为什么reflect.ValueOf不能在golang中使用Println打印出int的真实值

为什么reflect.ValueOf不能在golang中使用Println打印出int的真实值

问题描述:

func main() {
    var val interface{} = 11
    fmt.Println(reflect.ValueOf(val))   
}//print out : <int Value>

But after I pass string,like "Hello" to val,it will print out the string itself. I notice that value struct has a method

func (v Value) String() string

It says that if v'type is not a string,it returns a string of the form "[T value]" where T is v's type,but,why not returning something like [int 11],I also know that I should append an Int() function to ValueOf() to get the actual value of val,but I do not understand the internal relationship between value struct,and String function and the Println function

I'm not a Go author or anything, but I think the design is a product of three properties of Go:

  • Getters commonly leave off Get source
  • The fmt package uses a String method if it is available. source
  • Interfaces are satisfied implicitly

The first leads to the methods like Int, Float, Bool, String etc. All of these methods will panic if called on a value of the wrong type, except String. This is because String would be used by fmt, and likely many other packages to get a string representation of the value, and it is surely unreasonable for only string values to be printable. Arguably there should be another method which returns the underlying string instead of String, but that would mean less consistency in the api, so they chose the lesser of two evils.

Reflect Documentation

Go 1.5 (August 2015) should allow you to print the actual value of a Reflect.Value() argument.
See review 8731 and commit 049b89d by Rob Pike (robpike):

fmt: treat reflect.Value specially - as the value it holds

When a reflect.Value is passed to Printf (etc.), fmt called the String method, which does not disclose its contents.
To get the contents, one could call Value.Interface(), but that is illegal if the Value is not exported or otherwise forbidden.

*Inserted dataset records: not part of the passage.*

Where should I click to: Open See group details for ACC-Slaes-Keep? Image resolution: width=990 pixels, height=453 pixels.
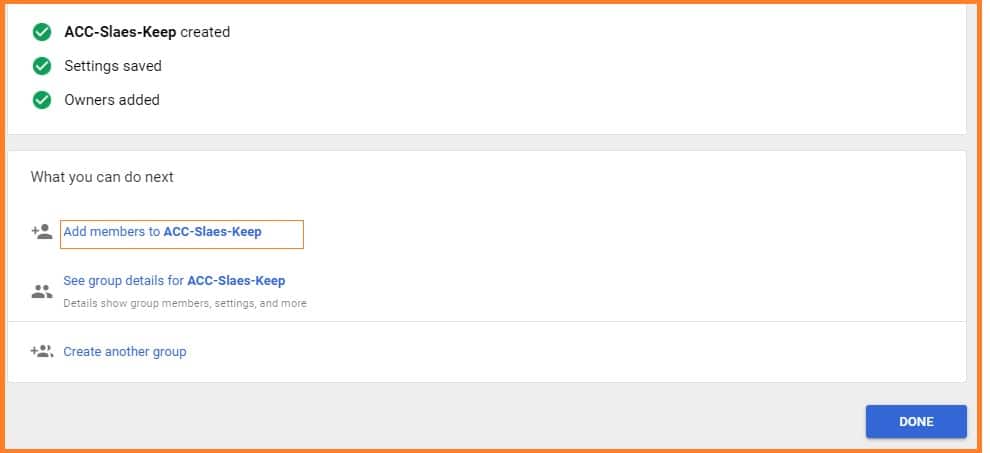click(174, 281)
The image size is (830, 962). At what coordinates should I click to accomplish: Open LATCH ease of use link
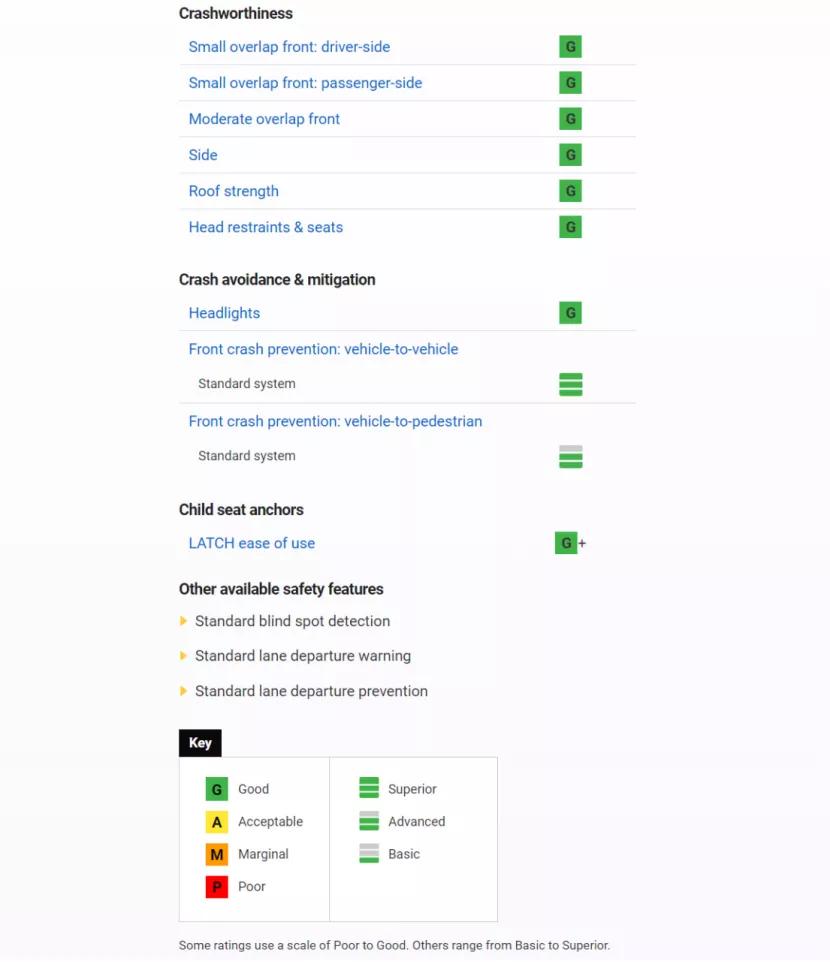pos(251,543)
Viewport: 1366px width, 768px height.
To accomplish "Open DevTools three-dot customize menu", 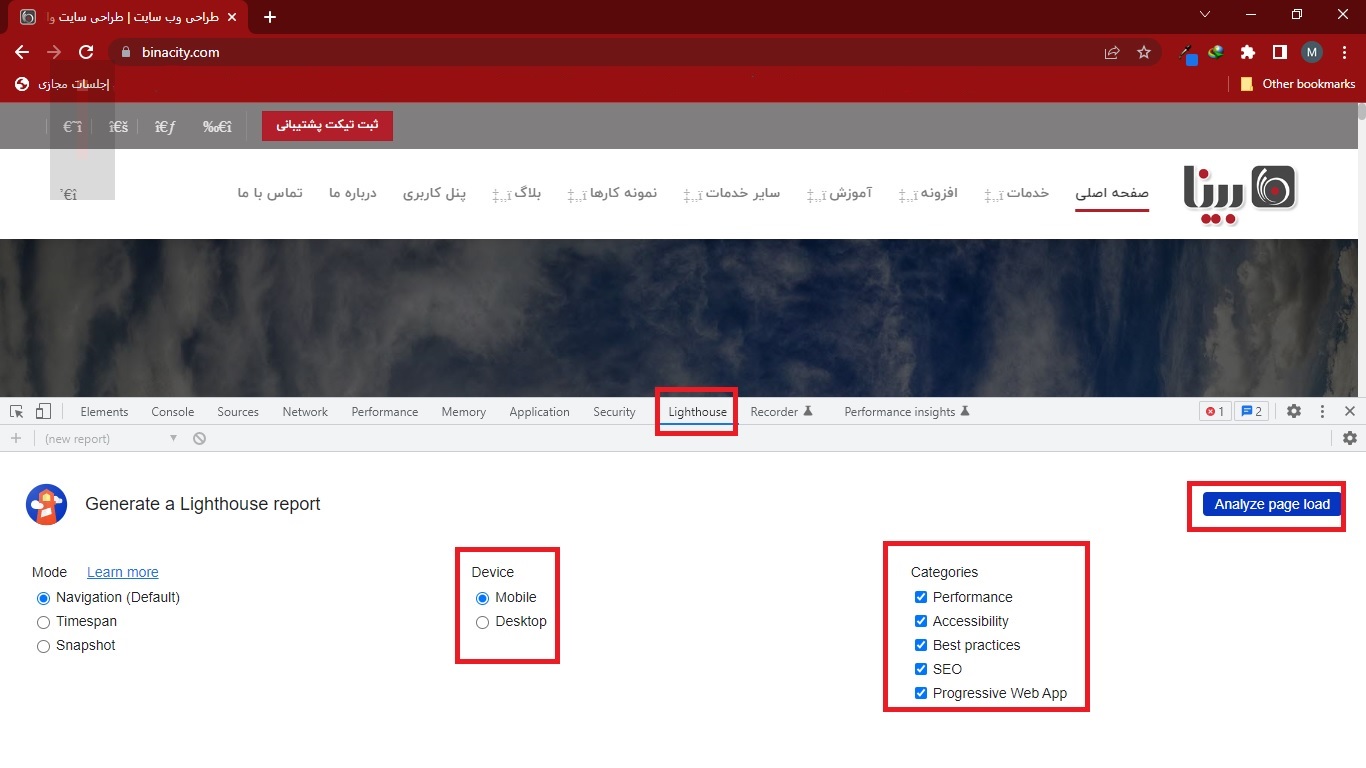I will pyautogui.click(x=1322, y=412).
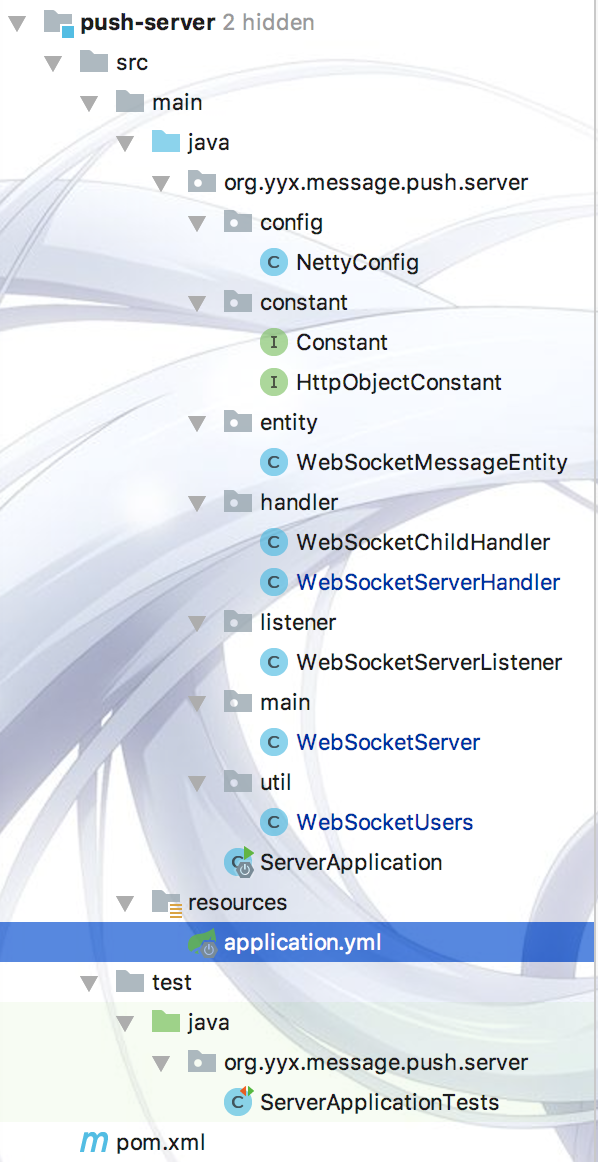Collapse the util package arrow
The width and height of the screenshot is (598, 1162).
[x=196, y=783]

This CL improves the situation with a trivial change to the fmt package: when we see a reflect.Value as an argument, we treat it exactly as we treat a reflect.Value we make inside the package.
This means that we always print the contents of the Value as if that was the argument to Printf.

This is arguably a breaking change but I think it is a genuine improvement and no greater a break than many other tweaks we have made to formatted output from this package.